Christine Ferrario, la voix qui veut donner des droits à l'Arc
À Meyreuil, Christine Ferrario a cofondé fin 2023 l'association Arc Fleuve Vivant, dont elle est coprésidente. Elle défend une rivière souvent oubliée : l'Arc, du mont Aurélien à l'étang de Berre.

Sur les berges de l'Arc, à Meyreuil, la rivière serpente entre les arbres avant de poursuivre sa route vers l'étang de Berre. C'est au bord de ce fleuve côtier, né au pied du mont Aurélien, dans le Var, que Christine Ferrario a choisi de mener un combat patient : faire reconnaître l'Arc comme un être vivant, à protéger et à respecter.
Une association née d'un constat
À l'automne 2023, Christine Ferrario cofonde l'association Arc Fleuve Vivant, dont elle est aujourd'hui coprésidente aux côtés de Stéphane Salord. Autour d'eux, plusieurs membres fondateurs, dont feu Jean-Charles Rolland, partagent la même inquiétude : un fleuve côtier de plus de 80 kilomètres, qui traverse de nombreuses communes, mais dont personne ne semble porter la voix d'un bout à l'autre de son cours.
Le diagnostic est sévère. L'Arc souffre de pollutions multiples : azote, phosphore, métaux lourds, hydrocarbures et produits phytosanitaires. Face à ce constat, l'association se fixe un objectif : protéger la rivière, contribuer à sa renaturation et unifier les actions de protection, depuis sa source jusqu'à l'étang de Berre.

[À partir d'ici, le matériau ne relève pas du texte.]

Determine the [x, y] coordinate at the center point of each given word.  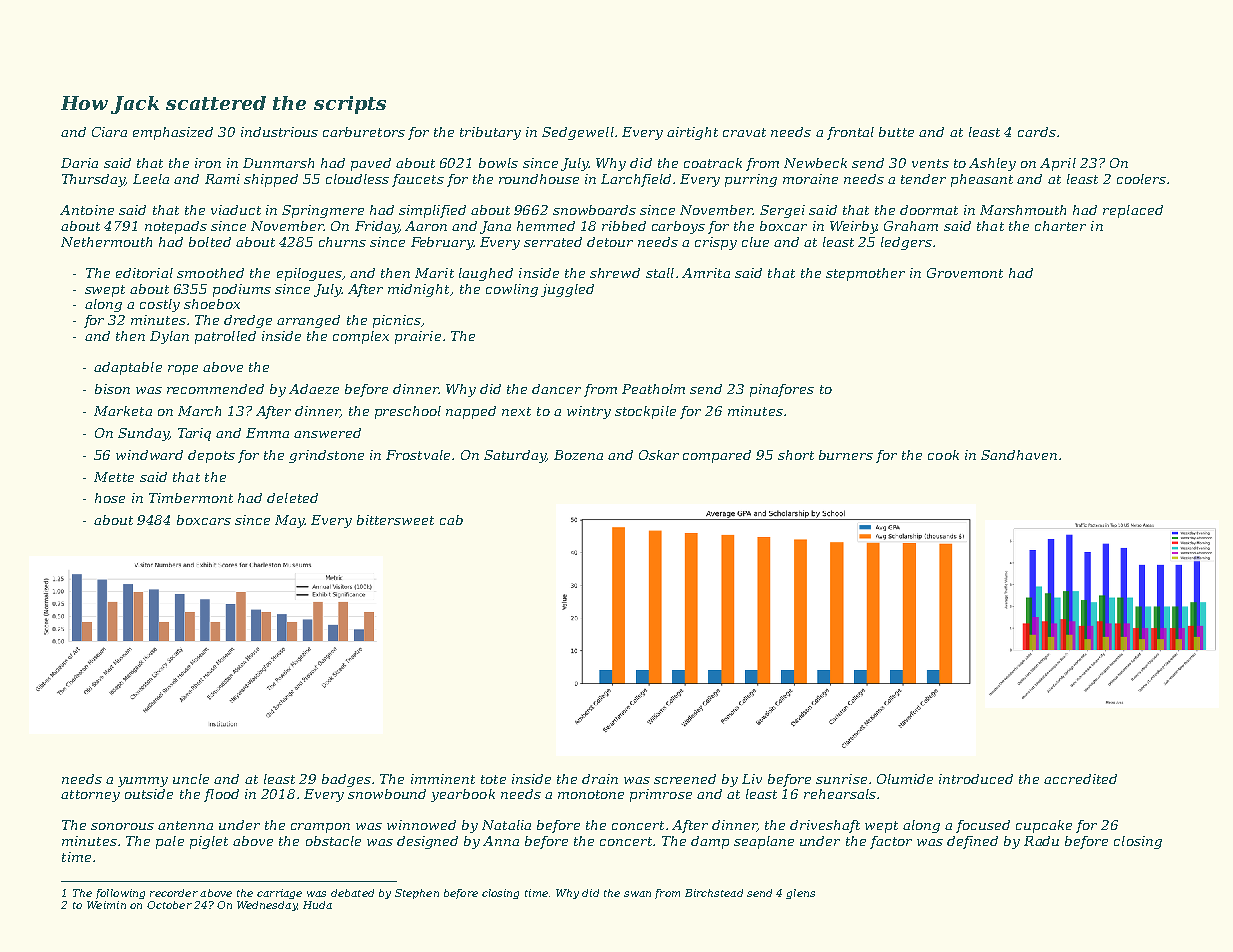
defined [972, 842]
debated [352, 893]
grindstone [326, 456]
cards [1037, 132]
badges [346, 780]
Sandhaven [1019, 455]
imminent [443, 779]
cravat [744, 132]
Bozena [578, 455]
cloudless [357, 179]
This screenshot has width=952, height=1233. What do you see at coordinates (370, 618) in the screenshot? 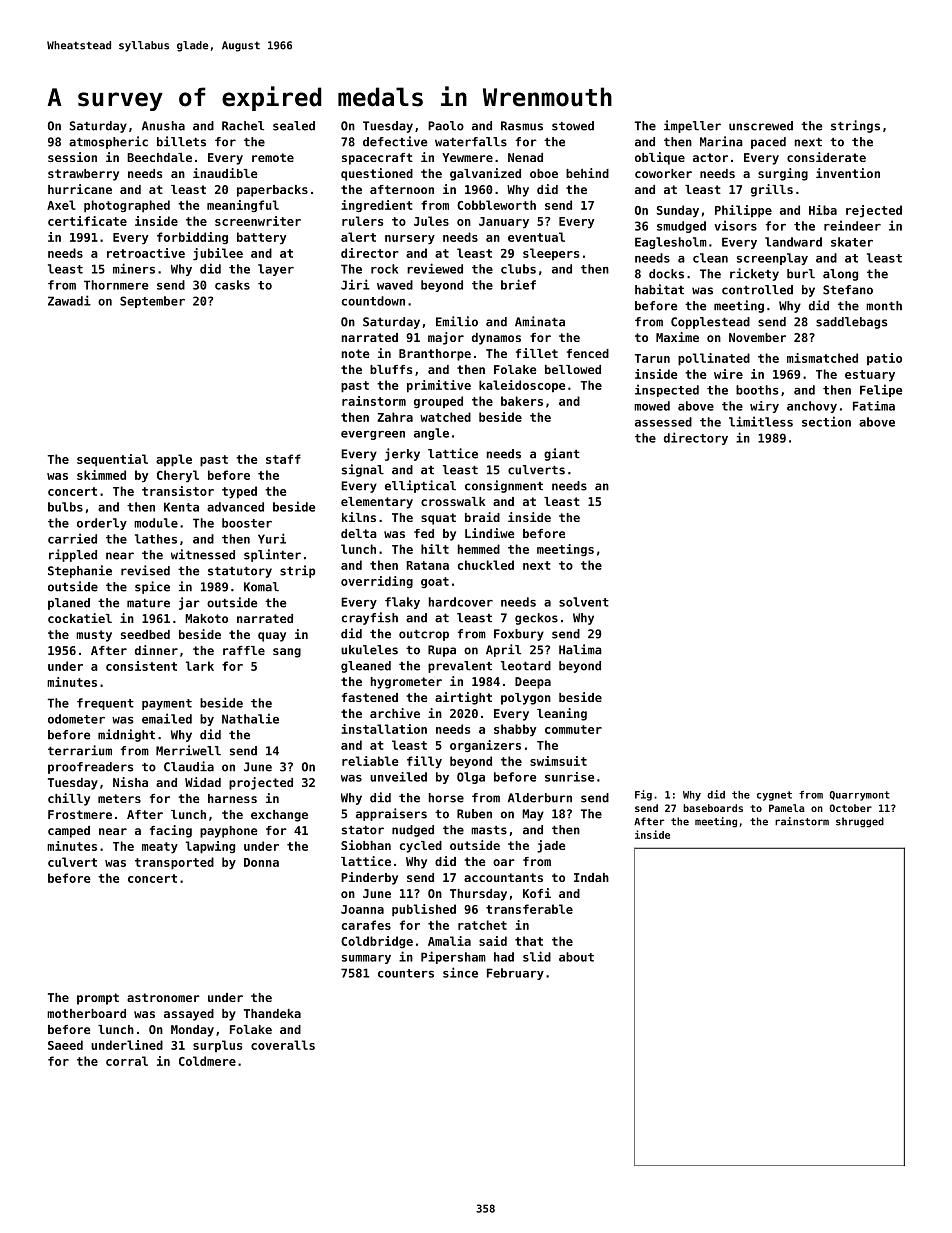
I see `crayfish` at bounding box center [370, 618].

Donner une personnalité juridique à une rivière
L'initiative la plus marquante portée par Christine Ferrario et ses cofondateurs tient en quelques mots : une « Déclaration des droits de l'Arc ». Proclamée le 9 novembre 2023 avec l'appui de l'association Notre Affaire à Tous, elle vise à doter le fleuve d'une personnalité juridique, afin qu'il puisse, par la voix de représentants, participer aux décisions qui le concernent.
L'idée s'inscrit dans le mouvement émergent des droits de la nature. « Cette nouvelle initiative montre le rôle catalyseur de la société civile dans l'émergence des droits de la nature en France », souligne Marine Yzquierdo, avocate et membre de Notre Affaire à Tous, qui accompagne la démarche en tant que présidente d'honneur de l'association.
Des gardiens et des mains dans la rivière
Mais Christine Ferrario ne se contente pas de plaidoyer. L'association entend animer un réseau d'amis, de gardiens et de représentants de l'Arc, chargés de veiller sur la rivière au quotidien. Elle veut aussi mobiliser la société civile, les élus, les administrations et les acteurs économiques autour de la protection du fleuve.
Sur le terrain, cela se traduit par des actions concrètes : des nettoyages citoyens des berges, où des volontaires munis de gants, de pinces et de sacs ramassent plastiques, mégots et autres déchets le long du cours d'eau.
Discrète mais déterminée, Christine Ferrario incarne cette conviction simple : une rivière n'est pas un décor ni un égout, mais un être vivant qui mérite des défenseurs. À Meyreuil comme tout au long de son cours, l'Arc a désormais une sentinelle.